Source excerpt
## START

I am trying to create a XmlRelation based on ConsumerRecord Value.
val value = record.value();
logger.info(".processRecord() : Value ={}" , value)
if(value !=null) {
val rdd = spark.sparkContext.parallelize(List(new String(value)))
How ever when i try to create an RDD based on the value i am getting NullPointerException.
org.apache.spark.SparkException: Job aborted due to stage failure:
Is this because i cannot create an RDD as i cannot get sparkContext on on worker nodes. Obviously i cannot send this information to back to the Driver as this is an infinite Stream.
What alternatives do i have.
The other alternative is write this record data along with Header info to another topic and write it back to another topic and have another streaming job process that info.
The ConsumerRecord Value i am getting is String (XML) and i want to parse it using an existing schema into an RDD and process it further.
Thanks Sateesh
I am able to use the following code and make it work
val xmlStringDF:DataFrame = batchDF.selectExpr("value").filter($"value".isNotNull)

## END

Provided material
## START

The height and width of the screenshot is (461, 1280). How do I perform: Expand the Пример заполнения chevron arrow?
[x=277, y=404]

## END
## START

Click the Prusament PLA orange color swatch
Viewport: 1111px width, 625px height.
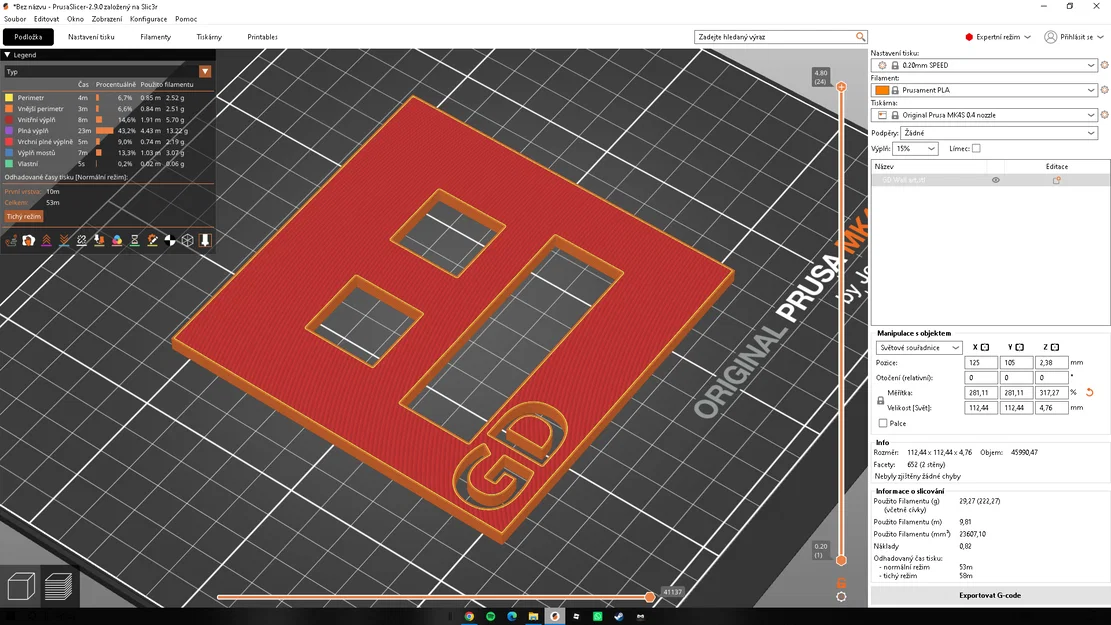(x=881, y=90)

## END

Set of tasks
A – In the Spark streaming thread, what exception occurs when the poster tries to create an RDD from the record value?
B – Copy the passage from the Spark streaming thread word for word, starting at "org.apache.spark.SparkException: Job aborted" and ending at "process that info.".

Solutions to the tasks
A – A NullPointerException.

B –
org.apache.spark.SparkException: Job aborted due to stage failure:
Is this because i cannot create an RDD as i cannot get sparkContext on on worker nodes. Obviously i cannot send this information to back to the Driver as this is an infinite Stream.
What alternatives do i have.
The other alternative is write this record data along with Header info to another topic and write it back to another topic and have another streaming job process that info.